Saya denger cerita dari temen-temen tentang semua orang. Temen mereka, adik kelas saya, kakak kelas kelas saya, orang yang saya tahu di Facebook tapi saya nggak kenal, pokoknya them. Saya jadi tahu sifat-sifat asli mereka dan kebiasaan dari mereka yang sebelumnya nggak saya duga. Katakanlah matre, hobi jalan ke mall, pulang nenteng belanjaan macem Zara (yang kamu tahu, kadang harganya bikin kita kayak merasa kecekik sendiri), seperti itulah. Come on, Girls, do something! You just wasted your parent's money... Untuk mendapatkan uang dari orang tua aja kadang saya harus ngerengek setengah mati. Saya lihat foto-foto mereka hangout di Facebook, dan saya berpikir, beruntung saya dilahirkan bukan di keluarga yang amat sangat kaya raya seperti mereka, karena sekarang yang saya pengen lakukan adalah saya pengen jadi yang berbeda, paling beda, yang bisa show off sesuatu dari tangan saya sendiri, dari apa yang saya kerjakan, bukan dari uang orang tua saya.

Dan ketika saya jalan ke mall, hampir nggak ada satupun orang yang menggubris dua lovebirds yang lagi memamerkan PDA dengan gaya mereka sendiri. Oh yeah PDA, Public Display Affection. Mungkin mereka terinspirasi dengan adegan-adegan french kiss di film Hollywood dan memutuskan buat menunjukkan 'hey, I can do this' di depan banyak orang. Dan saya nggak cuma sekali aja nemuin yang kaya begini nih, for a thousand times mungkin! Dan saya tahu, mereka seumuran saya, rata-rata. Hey, hidup kalian masih panjang, mungkinkah orang yang kalian cium di depan kalian itu adalah jodoh kalian sampe kalian mati? Kalau bukan, sia-sia ajalah yang kamu kasih buat pasangan kalian. See? Rasanya orang-orang berlari terlalu cepat. Mereka mengejar apa itu yang namanya status dan eksistensi. Pernahkah mereka berpikir bahwa ada yang lebih penting dari yang mereka kerjakan? Dan tahu nggak, bahkan mereka lupa sama yang namanya Tuhan, aarrggghhh!!! Nih, waktu saya lagi nonton basket sama temen-temen yang yeahhh, you can call them as Anak Gaul Surabaya, saya bilang 'Bentar ya, aku mau sholat dulu, pada nggak nih?', dan mereka cuma membalas dengan: yang pertama, cengiran (it looked like 'ngeledek'), yang kedua mereka bilang 'Sholat? Duluan deh hehe'. Gossssh, where did their brain??? They didn't remember about their God?

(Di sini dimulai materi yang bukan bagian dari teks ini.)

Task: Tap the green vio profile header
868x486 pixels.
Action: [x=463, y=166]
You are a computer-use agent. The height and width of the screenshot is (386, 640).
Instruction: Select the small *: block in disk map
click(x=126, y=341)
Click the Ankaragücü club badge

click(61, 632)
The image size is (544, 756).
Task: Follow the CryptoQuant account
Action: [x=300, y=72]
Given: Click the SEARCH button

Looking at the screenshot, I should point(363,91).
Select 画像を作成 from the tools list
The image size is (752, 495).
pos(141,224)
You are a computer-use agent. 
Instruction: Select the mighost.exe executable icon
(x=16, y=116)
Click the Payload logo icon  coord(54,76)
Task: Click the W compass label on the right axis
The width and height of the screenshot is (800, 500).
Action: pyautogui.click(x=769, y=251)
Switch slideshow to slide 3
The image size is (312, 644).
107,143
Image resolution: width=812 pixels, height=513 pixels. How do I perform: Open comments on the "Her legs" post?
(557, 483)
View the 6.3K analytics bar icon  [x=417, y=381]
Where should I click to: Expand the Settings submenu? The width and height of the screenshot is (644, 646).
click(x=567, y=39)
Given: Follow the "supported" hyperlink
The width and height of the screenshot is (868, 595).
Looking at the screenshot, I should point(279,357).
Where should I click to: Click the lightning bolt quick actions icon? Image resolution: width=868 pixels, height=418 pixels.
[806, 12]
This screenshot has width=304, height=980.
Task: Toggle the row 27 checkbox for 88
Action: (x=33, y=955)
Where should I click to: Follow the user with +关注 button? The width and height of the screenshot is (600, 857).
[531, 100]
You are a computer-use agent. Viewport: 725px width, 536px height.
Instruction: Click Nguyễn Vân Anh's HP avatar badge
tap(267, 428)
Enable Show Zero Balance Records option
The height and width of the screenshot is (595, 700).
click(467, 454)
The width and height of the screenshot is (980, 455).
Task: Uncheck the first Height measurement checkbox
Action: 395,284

Dan ini yang saya alami hari ini...
Guest star Indiefest malam ini yang paling ditunggu adalah Rocket Rockers, dan tentunya Peewee Gaskins. Dua nama itu mungkin udah nggak asing ya di kuping orang, termasuk saya. Jujur, sampai sekarang saya belum bisa menangkap dimana enaknya lagu-lagu mereka, saya belum bisa menikmati lagunya sungguh-sungguh. Tapi saya ngerhargain bahwa apa yang udah mereka garap semuanya mengagumkan, they colorized our musics. Tapiiii ini, siapapun yang Partydorks dan membaca postingan ini, tolong jangan marah dan tersinggung, this is what I feel now. Saya nggak terlalu suka dengan synth yang ada di tiap lagu Peskins, yang melengking-lengking, that's why I can't enjoying their songs until now. Dan saya nggak begitu suka dengan attitude mereka, saya pernah liat video kumpulan rekaman mereka dan wow, mungkin kurang pantes ya ditulis disini, karena perbuatan yang mereka lakuin dan rekam itu juga beneran nggak pantes. Belum lagi note dari orang-orang Antidorks yang ditag ke saya, semuanya tentang kelakuannya personel Peskins yang hmm too bad to imagine, dan to write down. Tapi, meskipun saya nggak begitu suka, saya nggak mau nunjukkin ke orang-orang kalau 'Hey! Ini saya, dan saya benci Peewee Gaskins!' jelas, I'm not a kind of girl like that. Biarin cuma saya aja yang tahu kalau saya nggak begitu suka, dan tentunya kalian, sekarang, sudah tahu kan? Hehehe.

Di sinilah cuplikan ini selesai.